● Challenge
Please set out the lines below as a numbered list, skipping any blank lines and leaving out the pictures.
══ Items ══
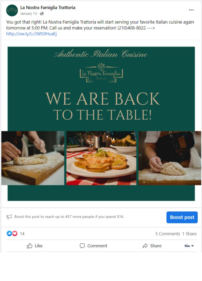Click the globe public audience icon
The height and width of the screenshot is (281, 202).
point(42,13)
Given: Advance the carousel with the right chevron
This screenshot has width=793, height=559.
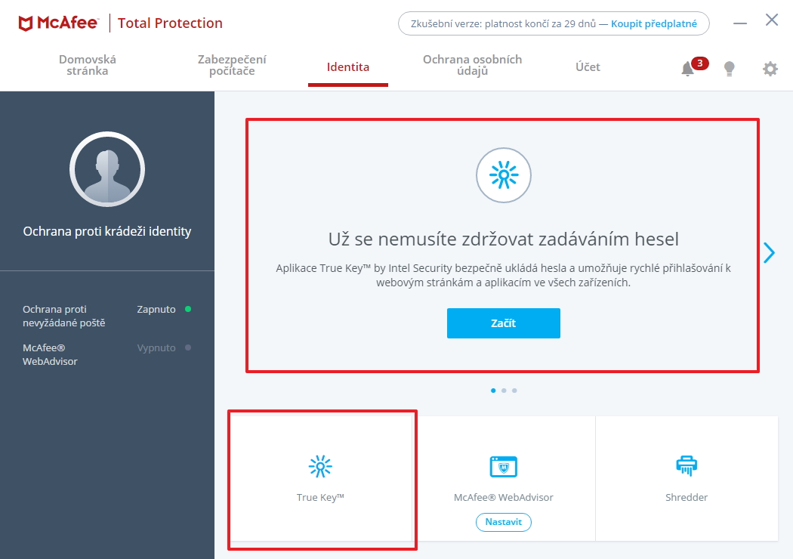Looking at the screenshot, I should point(768,253).
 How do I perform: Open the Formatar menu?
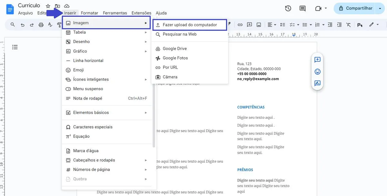[x=89, y=13]
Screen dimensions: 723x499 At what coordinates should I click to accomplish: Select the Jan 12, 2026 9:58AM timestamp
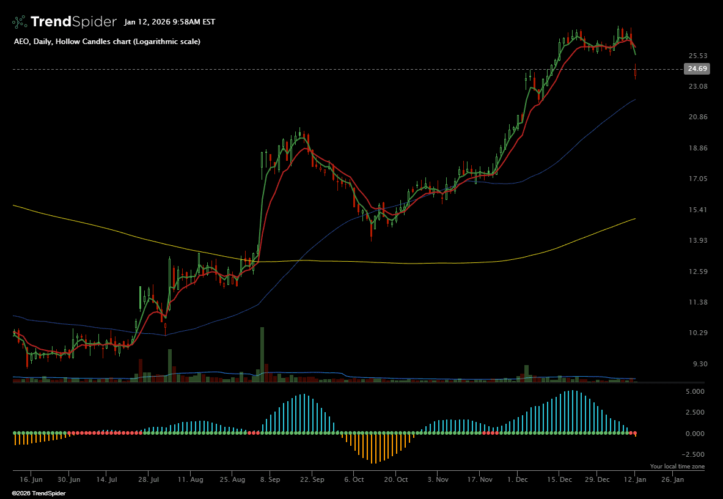pyautogui.click(x=169, y=22)
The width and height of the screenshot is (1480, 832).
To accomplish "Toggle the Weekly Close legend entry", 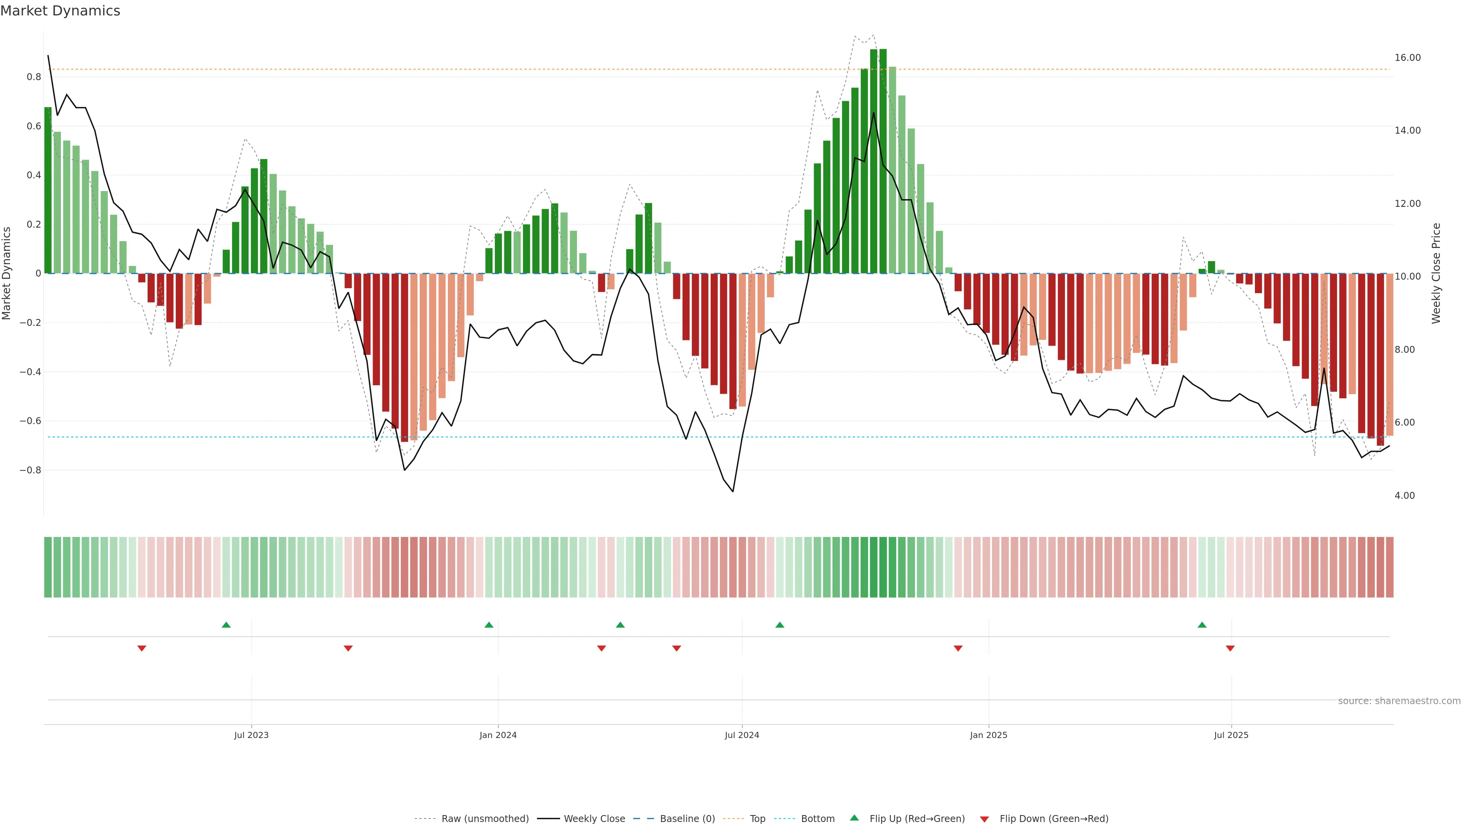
═══
● The result
1. Click the globe public audience icon
2. The height and width of the screenshot is (281, 202).
3. point(42,13)
4. Given: Advance the carousel with the right chevron
5. This screenshot has width=793, height=559.
6. Looking at the screenshot, I should point(768,253).
7.  How do I perform: Open the Formatar menu?
8. [x=89, y=13]
9. Screen dimensions: 723x499 At what coordinates should I click to accomplish: Select the Jan 12, 2026 9:58AM timestamp
10. pyautogui.click(x=169, y=22)
11. The width and height of the screenshot is (1480, 832).
12. To accomplish "Toggle the Weekly Close legend entry", 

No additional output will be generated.